Henry Moore, OM CH (1898-1986)

Born in Castleford, Yorkshire, he attended Leeds School of Art from 1919-21. In 1921 Moore won a Royal Exhibition Scholarship to study sculpture at the Royal College of Art. He taught at the Royal College from 1924-31 and at Chelsea School of Art from 1932-39. He was given his first one-man show in 1928 by the Warren Gallery and in the same year he gained his first public commission – to carve a relief in stone for a facade of the new Underground Building, London.

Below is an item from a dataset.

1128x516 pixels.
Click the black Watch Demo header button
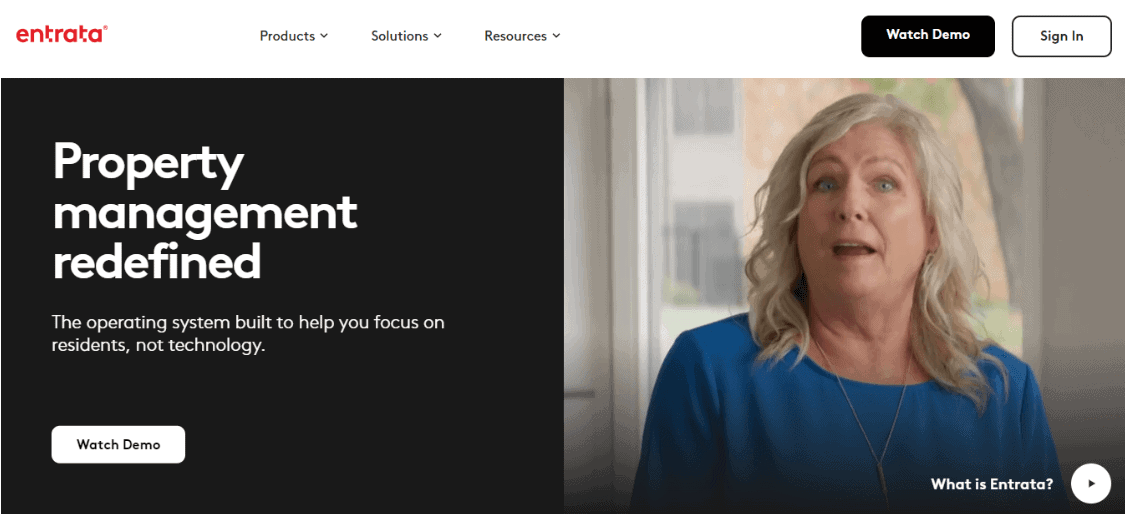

Moore was a member of the Seven and Five Society from 1931 and he was invited to join Unit One; a group whose members included Edward Burra, Barbara Hepworth, Ben Nicholson and Edward Wadsworth. In 1946 Moore was given his first overseas retrospective at the Museum of Modern Art, New York. In 1948 he won the International Sculpture Prize at the Venice Biennale. He had retrospectives at the Tate, London, in both 1951 and 68. And he won first prize at the Sao Paulo Biennale in Brazil in 1953.

Moore was a trustee of the National Gallery from 1955-74 and in 1977 he formed the Henry Moore Foundation at Much Hadham in Hertfordshire.

Henry Moore, OM CH (1898-1986), Two Views of Mother and Child sculpture, 1981

 

Charcoal, china graph pencil, gouache, chalk on Bockingford paper
9¾ x 14 in (25 x 35.4 cm)
Signed and dated

The Mother and Child theme lies at the heart of Moore’s art. It was a subject which had occupied him since his earliest work in the 30s and towards the end of his life he received additional stimulus by the birth of his first grandchild in 1977.

This beautiful drawing is concerned with two of Moore’s abiding obsessions – the sense of shelter and the sense of containment and the baby is represented as an integral part of the mother’s body.

The drawing comes from the estate of E. Kirk McKinney Jnr, a well-known collector in the American mid-West. He was President of the Indianapolis Museum of Art from 1987-1990.